Keywords: FCC, do not call registry, public
safety answering points, PSAPs, automatic dialing, Telephone
Consumer Protection Act, TCPA
On May 22, 2012, the Federal Communications Commission (FCC)
issued a Notice of Proposed Rulemaking to implement certain
provisions of the Middle Class Tax Relief and Job Creation Act of
2012 (Tax Relief Act). The Tax Relief Act requires the FCC to
create a Do Not Call registry for telephone numbers assigned to
emergency response facilities, known as public safety answering
points (PSAPs), and to prohibit the use of automatic dialing
equipment to contact those numbers. The Tax Relief Act establishes
monetary penalties between $10,000 and $100,000 per
call1 for entities that use automatic dialing equipment
to contact PSAPs, and between $100,000 and $1 million for entities
that disclose or disseminate registered numbers.

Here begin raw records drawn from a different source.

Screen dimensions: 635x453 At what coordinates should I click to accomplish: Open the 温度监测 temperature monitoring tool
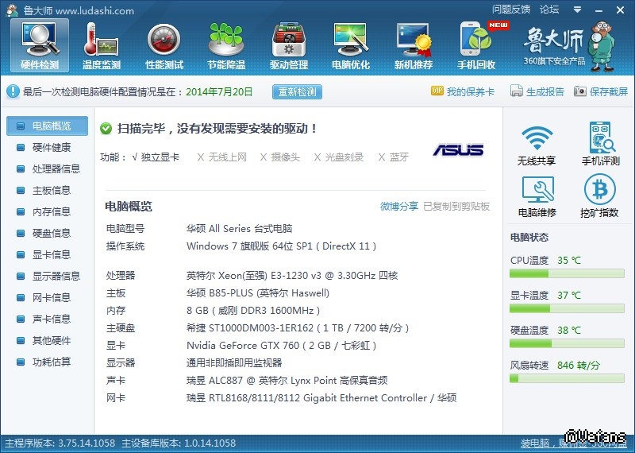tap(102, 46)
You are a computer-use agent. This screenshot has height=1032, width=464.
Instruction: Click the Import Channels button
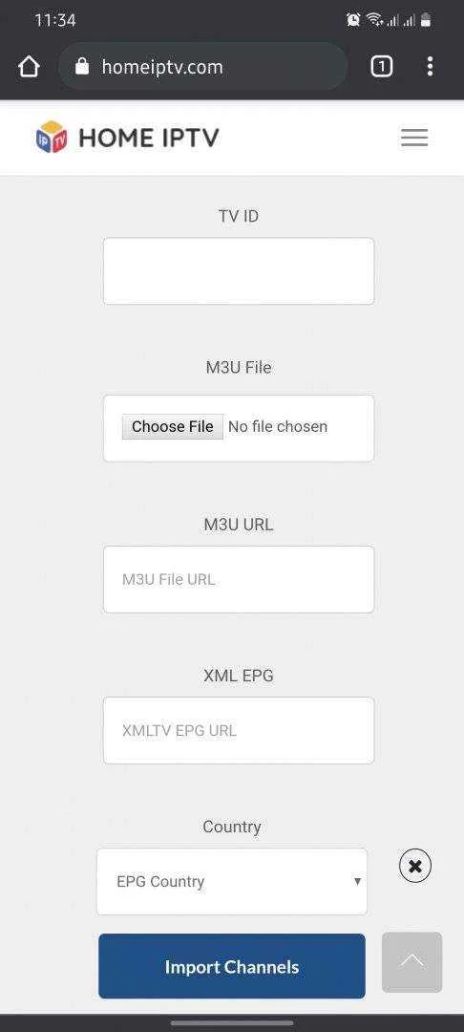(232, 966)
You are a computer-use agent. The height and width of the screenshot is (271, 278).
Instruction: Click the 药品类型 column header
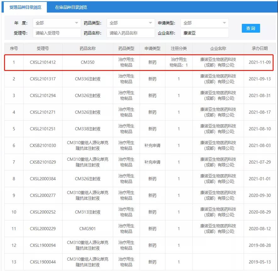[x=126, y=48]
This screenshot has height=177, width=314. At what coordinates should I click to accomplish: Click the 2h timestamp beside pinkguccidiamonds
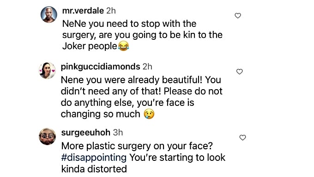tap(147, 67)
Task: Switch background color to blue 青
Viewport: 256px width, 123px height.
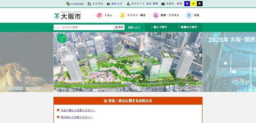Action: 187,4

The Telephone Consumer Protection Act (TCPA) already prohibits
use of an automatic telephone dialing system to make non-emergency
calls to any emergency telephone line without express consent. The
Tax Relief Act proposes to give PSAPs broad discretion to determine
which numbers should go on the Do Not Call registry, including
those used by secondary PSAPs. The FCC seeks comment regarding
whether there are any types of autodialed calls that the FCC should
permit to be made to numbers on the registry, though the FCC
acknowledges that the Tax Relief Act lacked an explicit exemption
for prior express consent.
The FCC also proposes that anyone who uses an automatic
telephone dialing system qualifies as an operator of automatic
dialing equipment for purposes of the Tax Relief Act, although the
law does not use or incorporate the TCPA's "automatic
telephone dialing system" terminology or statutory definition.
The FCC proposes adopting the TCPA's definition of automatic
telephone dialing system as equipment "which has the capacity
to store or produce telephone numbers to be called, using a random
or sequential numbers generator; and to dial such numbers."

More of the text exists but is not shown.